# Exercise details:
After locating the line with "The width and height of the screenshot is (1568, 381)." in the data that follows, return it and every later line exactly, up to and including the line with "is (1456, 819).".

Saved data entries
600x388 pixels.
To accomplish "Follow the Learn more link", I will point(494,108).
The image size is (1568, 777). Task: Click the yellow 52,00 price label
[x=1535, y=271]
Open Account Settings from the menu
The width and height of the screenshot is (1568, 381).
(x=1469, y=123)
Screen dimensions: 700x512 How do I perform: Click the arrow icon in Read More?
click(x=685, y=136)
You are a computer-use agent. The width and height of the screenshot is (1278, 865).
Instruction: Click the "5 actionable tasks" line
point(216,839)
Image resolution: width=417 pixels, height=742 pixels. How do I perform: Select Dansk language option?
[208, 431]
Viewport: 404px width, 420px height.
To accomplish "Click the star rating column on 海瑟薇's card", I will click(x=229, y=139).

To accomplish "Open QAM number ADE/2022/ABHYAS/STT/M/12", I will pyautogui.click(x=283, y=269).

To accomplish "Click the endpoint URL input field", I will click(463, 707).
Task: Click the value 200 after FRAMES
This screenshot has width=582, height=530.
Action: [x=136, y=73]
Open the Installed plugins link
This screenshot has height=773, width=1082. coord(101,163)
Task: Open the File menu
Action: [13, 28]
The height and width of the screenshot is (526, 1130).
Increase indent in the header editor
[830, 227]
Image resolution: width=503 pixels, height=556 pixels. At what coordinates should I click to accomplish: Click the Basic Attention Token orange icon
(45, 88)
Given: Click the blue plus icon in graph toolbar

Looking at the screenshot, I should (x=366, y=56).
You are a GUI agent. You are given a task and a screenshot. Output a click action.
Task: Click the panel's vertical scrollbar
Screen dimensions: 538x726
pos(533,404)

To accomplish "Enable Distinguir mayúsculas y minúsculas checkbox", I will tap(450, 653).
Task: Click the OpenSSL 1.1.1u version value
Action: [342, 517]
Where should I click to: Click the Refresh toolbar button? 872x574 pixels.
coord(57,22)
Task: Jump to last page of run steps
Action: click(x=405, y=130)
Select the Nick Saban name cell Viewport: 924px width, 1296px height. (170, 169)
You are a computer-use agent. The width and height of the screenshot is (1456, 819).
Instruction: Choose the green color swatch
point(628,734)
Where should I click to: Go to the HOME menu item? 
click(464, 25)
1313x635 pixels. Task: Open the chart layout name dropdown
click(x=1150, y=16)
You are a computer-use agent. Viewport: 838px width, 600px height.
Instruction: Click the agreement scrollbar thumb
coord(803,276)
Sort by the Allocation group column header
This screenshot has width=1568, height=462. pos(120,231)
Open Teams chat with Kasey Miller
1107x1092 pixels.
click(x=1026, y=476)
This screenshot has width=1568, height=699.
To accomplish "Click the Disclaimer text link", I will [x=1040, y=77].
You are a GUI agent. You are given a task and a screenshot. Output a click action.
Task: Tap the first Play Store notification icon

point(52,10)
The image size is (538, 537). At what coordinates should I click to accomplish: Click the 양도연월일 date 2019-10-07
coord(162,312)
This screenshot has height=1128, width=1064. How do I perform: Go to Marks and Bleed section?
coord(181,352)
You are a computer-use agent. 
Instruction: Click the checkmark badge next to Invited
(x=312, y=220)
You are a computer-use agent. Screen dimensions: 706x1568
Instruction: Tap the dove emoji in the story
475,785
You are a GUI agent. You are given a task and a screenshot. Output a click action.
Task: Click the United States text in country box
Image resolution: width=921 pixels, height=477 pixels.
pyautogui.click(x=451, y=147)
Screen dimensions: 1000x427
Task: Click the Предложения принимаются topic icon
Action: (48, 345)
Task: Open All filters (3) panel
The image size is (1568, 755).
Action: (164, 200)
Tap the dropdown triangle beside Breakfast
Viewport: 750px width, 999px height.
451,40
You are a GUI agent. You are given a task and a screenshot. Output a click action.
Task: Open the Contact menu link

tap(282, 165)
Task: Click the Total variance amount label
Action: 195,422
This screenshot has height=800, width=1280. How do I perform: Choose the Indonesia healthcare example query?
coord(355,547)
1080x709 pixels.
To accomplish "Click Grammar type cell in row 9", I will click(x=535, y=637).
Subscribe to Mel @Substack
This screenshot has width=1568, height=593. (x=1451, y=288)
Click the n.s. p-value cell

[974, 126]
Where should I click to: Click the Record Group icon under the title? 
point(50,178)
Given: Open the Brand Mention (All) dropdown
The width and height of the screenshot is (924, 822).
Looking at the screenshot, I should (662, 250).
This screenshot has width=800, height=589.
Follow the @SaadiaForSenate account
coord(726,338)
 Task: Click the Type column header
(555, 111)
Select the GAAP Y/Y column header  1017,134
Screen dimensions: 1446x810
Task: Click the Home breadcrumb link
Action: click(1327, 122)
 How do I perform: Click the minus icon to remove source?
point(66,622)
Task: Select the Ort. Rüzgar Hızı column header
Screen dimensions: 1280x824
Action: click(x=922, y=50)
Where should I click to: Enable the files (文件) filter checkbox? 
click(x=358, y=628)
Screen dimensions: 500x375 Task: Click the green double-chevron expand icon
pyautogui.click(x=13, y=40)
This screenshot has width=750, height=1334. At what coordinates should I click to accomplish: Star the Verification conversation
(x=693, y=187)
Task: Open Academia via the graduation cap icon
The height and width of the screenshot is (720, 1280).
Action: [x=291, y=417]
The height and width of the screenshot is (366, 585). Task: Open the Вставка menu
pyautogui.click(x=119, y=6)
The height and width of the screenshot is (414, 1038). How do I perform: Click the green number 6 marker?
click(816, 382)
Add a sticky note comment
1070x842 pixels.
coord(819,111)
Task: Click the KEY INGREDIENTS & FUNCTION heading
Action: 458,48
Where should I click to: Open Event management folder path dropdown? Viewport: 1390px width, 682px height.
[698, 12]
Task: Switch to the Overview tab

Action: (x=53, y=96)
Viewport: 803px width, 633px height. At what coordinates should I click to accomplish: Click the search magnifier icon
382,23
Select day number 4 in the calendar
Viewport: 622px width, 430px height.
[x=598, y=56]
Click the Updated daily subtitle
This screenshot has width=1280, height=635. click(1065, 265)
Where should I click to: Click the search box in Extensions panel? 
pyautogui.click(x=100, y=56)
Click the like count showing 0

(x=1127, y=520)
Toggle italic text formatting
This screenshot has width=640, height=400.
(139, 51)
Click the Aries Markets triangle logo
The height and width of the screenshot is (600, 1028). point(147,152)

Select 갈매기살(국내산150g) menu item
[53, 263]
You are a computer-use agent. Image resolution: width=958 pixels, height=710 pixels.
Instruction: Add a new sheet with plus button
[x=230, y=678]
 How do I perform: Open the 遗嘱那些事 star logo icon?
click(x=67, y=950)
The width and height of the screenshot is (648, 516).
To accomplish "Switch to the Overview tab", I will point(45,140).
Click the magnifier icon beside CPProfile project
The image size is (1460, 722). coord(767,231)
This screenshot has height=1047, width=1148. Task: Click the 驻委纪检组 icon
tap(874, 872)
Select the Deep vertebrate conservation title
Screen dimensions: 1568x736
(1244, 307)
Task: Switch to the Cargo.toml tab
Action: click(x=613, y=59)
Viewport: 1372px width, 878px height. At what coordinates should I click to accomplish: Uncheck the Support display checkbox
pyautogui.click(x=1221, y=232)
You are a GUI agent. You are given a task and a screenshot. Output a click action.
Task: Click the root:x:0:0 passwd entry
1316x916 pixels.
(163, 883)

# Exercise solution:
The width and height of the screenshot is (1568, 381).
(x=1469, y=123)
Screen dimensions: 700x512 How do I perform: Click the arrow icon in Read More?
click(x=685, y=136)
You are a computer-use agent. The width and height of the screenshot is (1278, 865).
Instruction: Click the "5 actionable tasks" line
point(216,839)
Image resolution: width=417 pixels, height=742 pixels. How do I perform: Select Dansk language option?
[208, 431]
Viewport: 404px width, 420px height.
To accomplish "Click the star rating column on 海瑟薇's card", I will click(x=229, y=139).

To accomplish "Open QAM number ADE/2022/ABHYAS/STT/M/12", I will pyautogui.click(x=283, y=269).

To accomplish "Click the endpoint URL input field", I will click(463, 707).
Task: Click the value 200 after FRAMES
This screenshot has width=582, height=530.
Action: [x=136, y=73]
Open the Installed plugins link
This screenshot has height=773, width=1082. coord(101,163)
Task: Open the File menu
Action: [13, 28]
The height and width of the screenshot is (526, 1130).
Increase indent in the header editor
[830, 227]
Image resolution: width=503 pixels, height=556 pixels. At what coordinates should I click to accomplish: Click the Basic Attention Token orange icon
(45, 88)
Given: Click the blue plus icon in graph toolbar

Looking at the screenshot, I should (x=366, y=56).
You are a GUI agent. You are given a task and a screenshot. Output a click action.
Task: Click the panel's vertical scrollbar
Screen dimensions: 538x726
pos(533,404)

To accomplish "Enable Distinguir mayúsculas y minúsculas checkbox", I will tap(450, 653).
Task: Click the OpenSSL 1.1.1u version value
Action: [342, 517]
Where should I click to: Click the Refresh toolbar button? 872x574 pixels.
coord(57,22)
Task: Jump to last page of run steps
Action: click(x=405, y=130)
Select the Nick Saban name cell Viewport: 924px width, 1296px height. (170, 169)
You are a computer-use agent. The width and height of the screenshot is (1456, 819).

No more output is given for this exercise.